It is the same in Asian countries. Same level of taxes same carrots, vote bank. Some some it could be even worse. At least the western countries milk its people systematically and sophisticated way in form of taxes and more taxes and Gst and some more taxes. In third world countries the governments openly loot the public. Its good for Ignorant people in western countries they don’t know what’s happening to them.
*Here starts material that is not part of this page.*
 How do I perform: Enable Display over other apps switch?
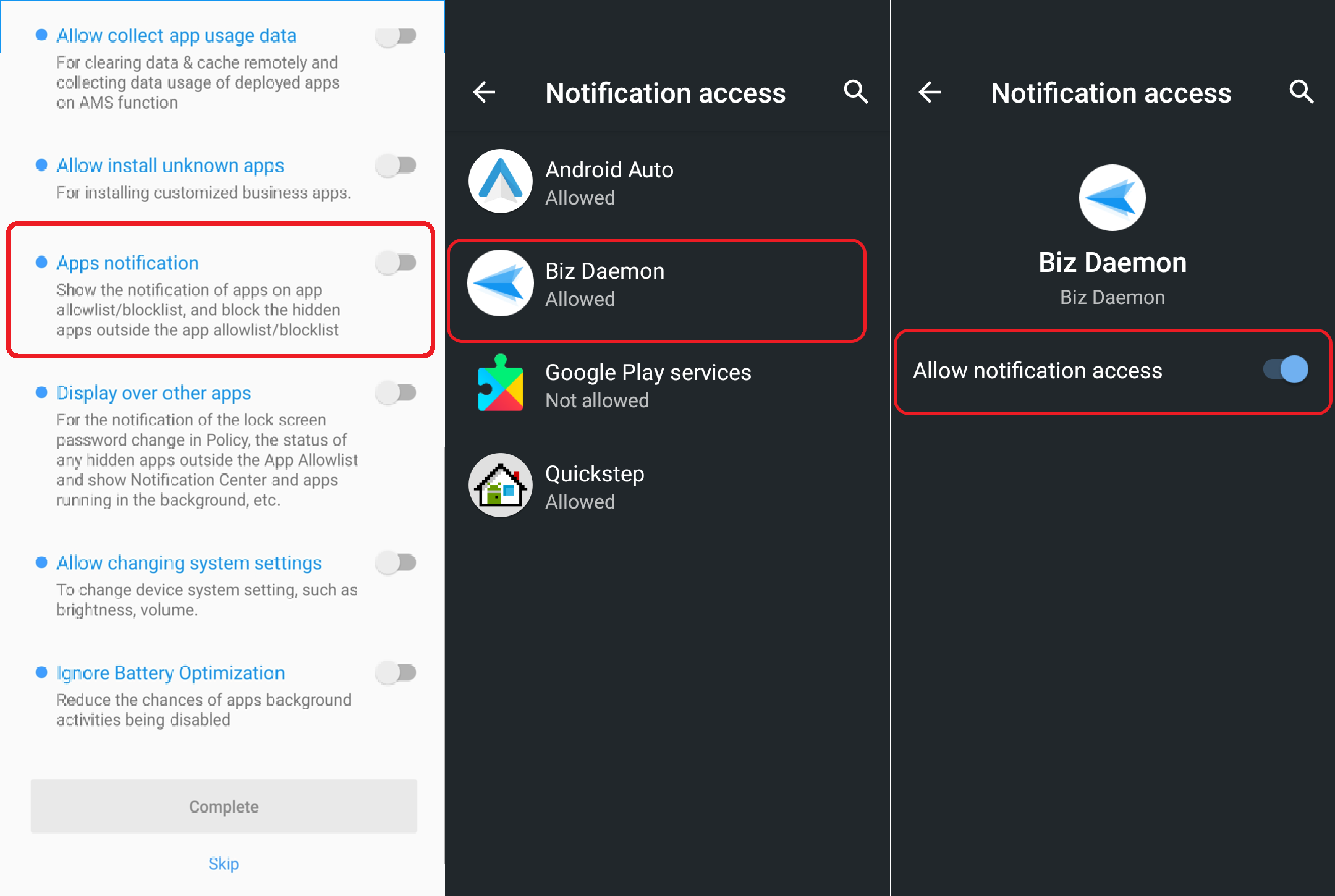pyautogui.click(x=396, y=392)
It would be interesting to get stats on people speaking other Indian languages at Home ( Like Tamil. Telugu, Punjabi, Bengalim Gujarati etc ) and add them togather and compare that to stats on people who mentioned India as country of ancestry. We should also see howmany Have written Fiji as their country of ancestry. We can safely assume about 50% of them are of Indian origin if not all. In fact we can try to get stats on people speaking HIndi and are of Fijian ancestry. I think after the coup in Fiji mostly people of Indian origin migarted to countries like Australia. I think very small percentage of native FIjian would have migrated to Australia. ..Kamlesh
That was really fantastic.but it was disturbing to read a few wanted themselves to be called punjabis than Indians .our security and respect comes from being called as Indians rather than punjabi or Tamil etc
You are right. I was concerned about it then and continue to be concerned about such tendencies.
Well done dr Singh. Thanks.
Thanks, Manmit Bhai.
Great info to share!
As usual you are the first and most vigilant Indian to keep abreast with the latest . Thanks for this concised and significant information Regards Shailja
Thanks, Shailja Ji.
A very good information, however could not find total number of Indians in Australia.
391000 people have Indian ancestry, 70% of whom are Hindus. I suspect there are more people who are of Indian heritage in Australia. A segment from our community wanted people to write “Punjabi” as the ancestry instead of “Indian”. Let us see how many are identified as “Punjabi” ancestry. We will need to add these two numbers.